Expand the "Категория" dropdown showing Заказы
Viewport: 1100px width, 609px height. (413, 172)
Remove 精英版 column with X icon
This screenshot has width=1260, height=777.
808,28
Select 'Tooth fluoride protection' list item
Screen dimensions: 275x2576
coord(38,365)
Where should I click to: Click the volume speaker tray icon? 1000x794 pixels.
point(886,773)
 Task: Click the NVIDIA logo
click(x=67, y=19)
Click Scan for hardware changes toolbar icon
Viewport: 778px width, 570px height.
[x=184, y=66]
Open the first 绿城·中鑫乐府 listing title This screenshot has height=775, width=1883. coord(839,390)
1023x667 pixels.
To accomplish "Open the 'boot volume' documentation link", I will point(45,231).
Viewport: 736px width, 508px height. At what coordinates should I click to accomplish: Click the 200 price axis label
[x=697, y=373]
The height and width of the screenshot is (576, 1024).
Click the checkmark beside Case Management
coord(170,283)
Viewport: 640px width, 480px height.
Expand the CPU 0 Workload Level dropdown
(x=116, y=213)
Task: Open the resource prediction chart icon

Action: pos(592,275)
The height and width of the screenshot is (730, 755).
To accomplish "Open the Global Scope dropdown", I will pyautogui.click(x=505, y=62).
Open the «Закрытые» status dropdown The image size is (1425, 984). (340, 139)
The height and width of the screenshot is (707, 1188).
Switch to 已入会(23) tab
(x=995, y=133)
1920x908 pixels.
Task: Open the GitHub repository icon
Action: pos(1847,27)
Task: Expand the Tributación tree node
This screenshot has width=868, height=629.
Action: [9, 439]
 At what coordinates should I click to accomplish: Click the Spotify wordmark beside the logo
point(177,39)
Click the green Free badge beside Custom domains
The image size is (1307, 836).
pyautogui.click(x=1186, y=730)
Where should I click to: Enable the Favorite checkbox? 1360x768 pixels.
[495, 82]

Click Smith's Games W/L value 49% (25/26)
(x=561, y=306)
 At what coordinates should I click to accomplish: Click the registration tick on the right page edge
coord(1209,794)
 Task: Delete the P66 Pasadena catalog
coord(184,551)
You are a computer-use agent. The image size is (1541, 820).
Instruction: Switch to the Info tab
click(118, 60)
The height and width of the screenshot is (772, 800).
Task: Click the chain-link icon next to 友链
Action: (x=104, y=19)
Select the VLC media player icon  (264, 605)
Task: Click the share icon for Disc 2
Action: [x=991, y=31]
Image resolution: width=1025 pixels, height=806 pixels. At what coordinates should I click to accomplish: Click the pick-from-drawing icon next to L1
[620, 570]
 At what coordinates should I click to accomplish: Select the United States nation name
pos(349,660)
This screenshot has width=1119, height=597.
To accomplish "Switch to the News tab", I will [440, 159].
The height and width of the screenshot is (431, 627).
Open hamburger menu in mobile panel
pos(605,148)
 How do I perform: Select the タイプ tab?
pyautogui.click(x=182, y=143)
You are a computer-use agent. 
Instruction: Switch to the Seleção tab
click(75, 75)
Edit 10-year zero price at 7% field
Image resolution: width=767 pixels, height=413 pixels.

# # # # #

An exact copy of every record is needed, so retype them all.

- _TASK ANSWER_
Expand the "Категория" dropdown showing Заказы
Viewport: 1100px width, 609px height. (413, 172)
Remove 精英版 column with X icon
This screenshot has width=1260, height=777.
808,28
Select 'Tooth fluoride protection' list item
Screen dimensions: 275x2576
coord(38,365)
Where should I click to: Click the volume speaker tray icon? 1000x794 pixels.
point(886,773)
 Task: Click the NVIDIA logo
click(x=67, y=19)
Click Scan for hardware changes toolbar icon
Viewport: 778px width, 570px height.
[x=184, y=66]
Open the first 绿城·中鑫乐府 listing title This screenshot has height=775, width=1883. coord(839,390)
1023x667 pixels.
To accomplish "Open the 'boot volume' documentation link", I will point(45,231).
Viewport: 736px width, 508px height. At what coordinates should I click to accomplish: Click the 200 price axis label
[x=697, y=373]
The height and width of the screenshot is (576, 1024).
Click the checkmark beside Case Management
coord(170,283)
Viewport: 640px width, 480px height.
Expand the CPU 0 Workload Level dropdown
(x=116, y=213)
Task: Open the resource prediction chart icon

Action: pos(592,275)
The height and width of the screenshot is (730, 755).
To accomplish "Open the Global Scope dropdown", I will pyautogui.click(x=505, y=62).
Open the «Закрытые» status dropdown The image size is (1425, 984). (340, 139)
The height and width of the screenshot is (707, 1188).
Switch to 已入会(23) tab
(x=995, y=133)
1920x908 pixels.
Task: Open the GitHub repository icon
Action: pos(1847,27)
Task: Expand the Tributación tree node
This screenshot has width=868, height=629.
Action: [9, 439]
 At what coordinates should I click to accomplish: Click the Spotify wordmark beside the logo
point(177,39)
Click the green Free badge beside Custom domains
The image size is (1307, 836).
pyautogui.click(x=1186, y=730)
Where should I click to: Enable the Favorite checkbox? 1360x768 pixels.
[495, 82]

Click Smith's Games W/L value 49% (25/26)
(x=561, y=306)
 At what coordinates should I click to accomplish: Click the registration tick on the right page edge
coord(1209,794)
 Task: Delete the P66 Pasadena catalog
coord(184,551)
You are a computer-use agent. The image size is (1541, 820).
Instruction: Switch to the Info tab
click(118, 60)
The height and width of the screenshot is (772, 800).
Task: Click the chain-link icon next to 友链
Action: (x=104, y=19)
Select the VLC media player icon  (264, 605)
Task: Click the share icon for Disc 2
Action: [x=991, y=31]
Image resolution: width=1025 pixels, height=806 pixels. At what coordinates should I click to accomplish: Click the pick-from-drawing icon next to L1
[620, 570]
 At what coordinates should I click to accomplish: Select the United States nation name
pos(349,660)
This screenshot has width=1119, height=597.
To accomplish "Switch to the News tab", I will [440, 159].
The height and width of the screenshot is (431, 627).
Open hamburger menu in mobile panel
pos(605,148)
 How do I perform: Select the タイプ tab?
pyautogui.click(x=182, y=143)
You are a computer-use agent. 
Instruction: Switch to the Seleção tab
click(75, 75)
Edit 10-year zero price at 7% field
Image resolution: width=767 pixels, height=413 pixels.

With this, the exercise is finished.